Stored records
——————

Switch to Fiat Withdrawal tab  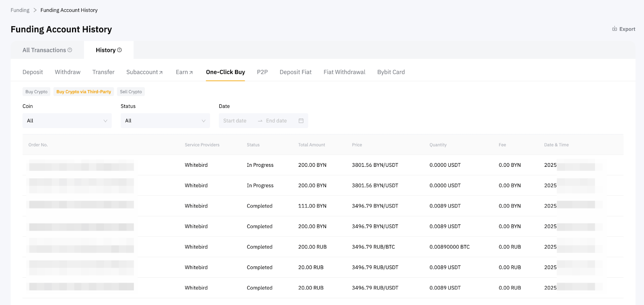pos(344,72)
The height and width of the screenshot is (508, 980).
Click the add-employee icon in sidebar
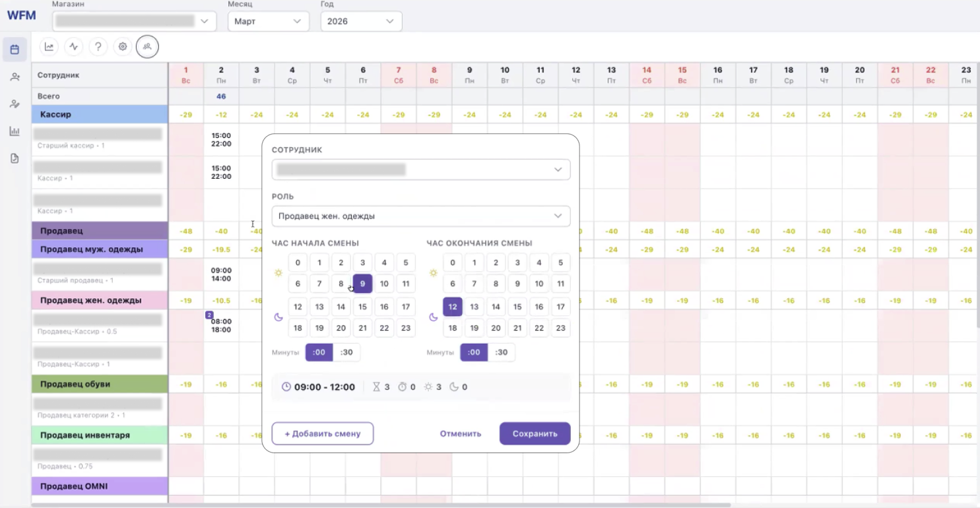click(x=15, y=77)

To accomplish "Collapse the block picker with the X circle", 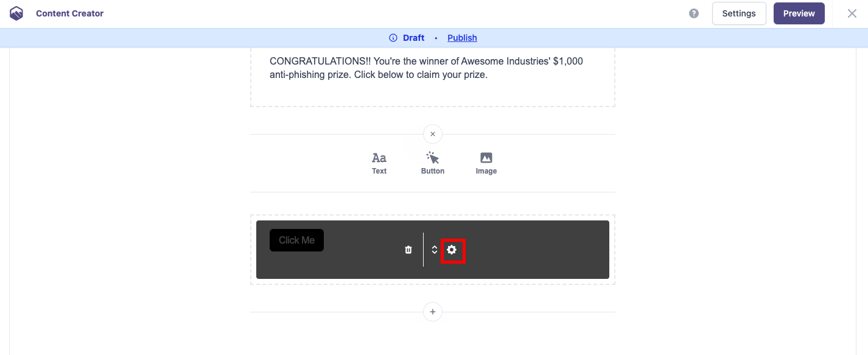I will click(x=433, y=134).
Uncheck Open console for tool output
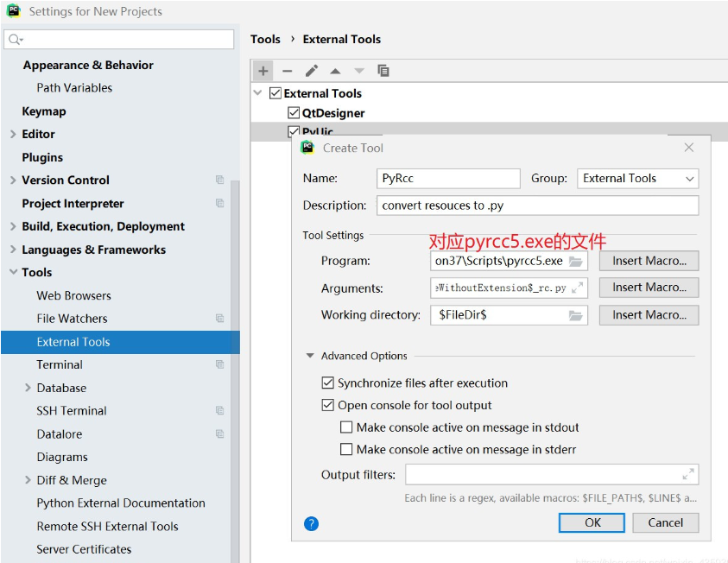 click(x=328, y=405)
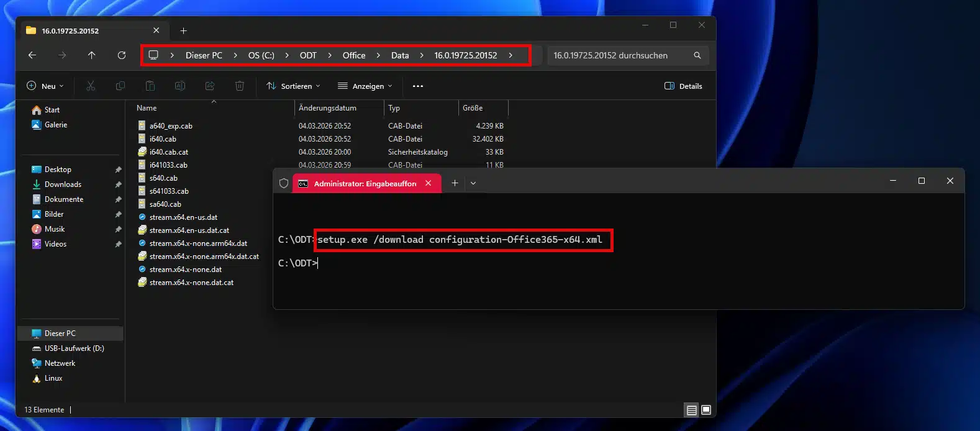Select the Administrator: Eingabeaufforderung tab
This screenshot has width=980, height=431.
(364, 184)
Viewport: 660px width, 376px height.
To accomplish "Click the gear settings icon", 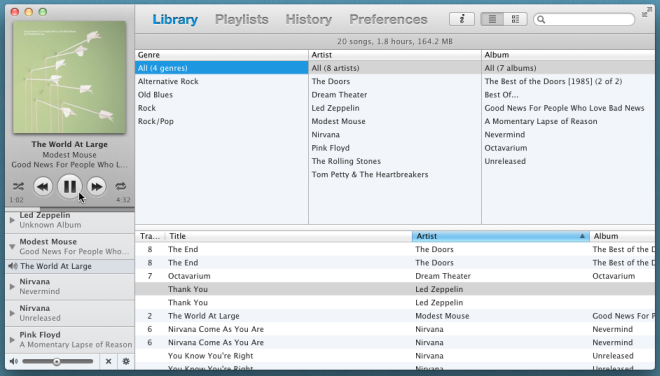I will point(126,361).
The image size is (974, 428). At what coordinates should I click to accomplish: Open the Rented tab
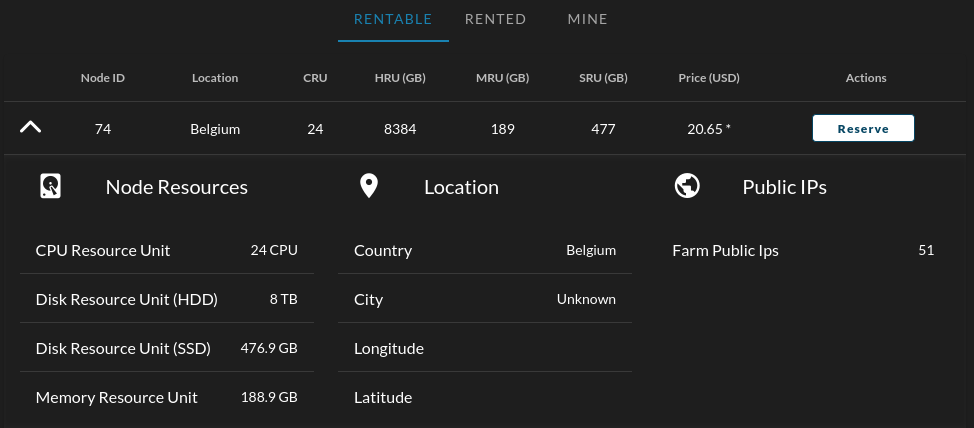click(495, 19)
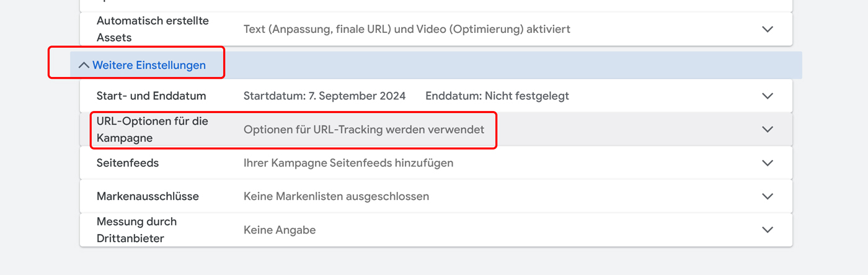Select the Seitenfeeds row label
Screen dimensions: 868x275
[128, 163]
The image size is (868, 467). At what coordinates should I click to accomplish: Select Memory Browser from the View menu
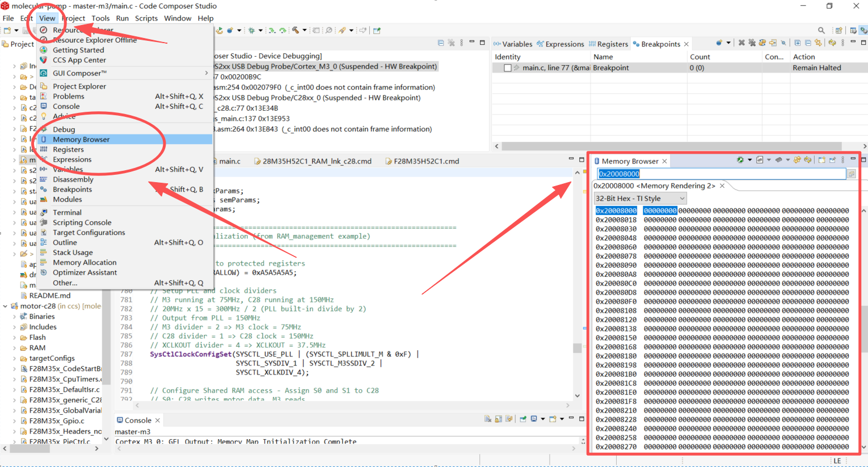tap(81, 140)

——————

▶ _WHAT IS EXPECTED_: Reproduce exactly and only the lines from the line that contains "The image size is (868, 467)." to the end of the data above, both ends included. No pictures go in the copy.

▶ _RESPONSE TO THE EXERCISE_:
The image size is (868, 467). At what coordinates should I click to accomplish: Select Memory Browser from the View menu
tap(81, 140)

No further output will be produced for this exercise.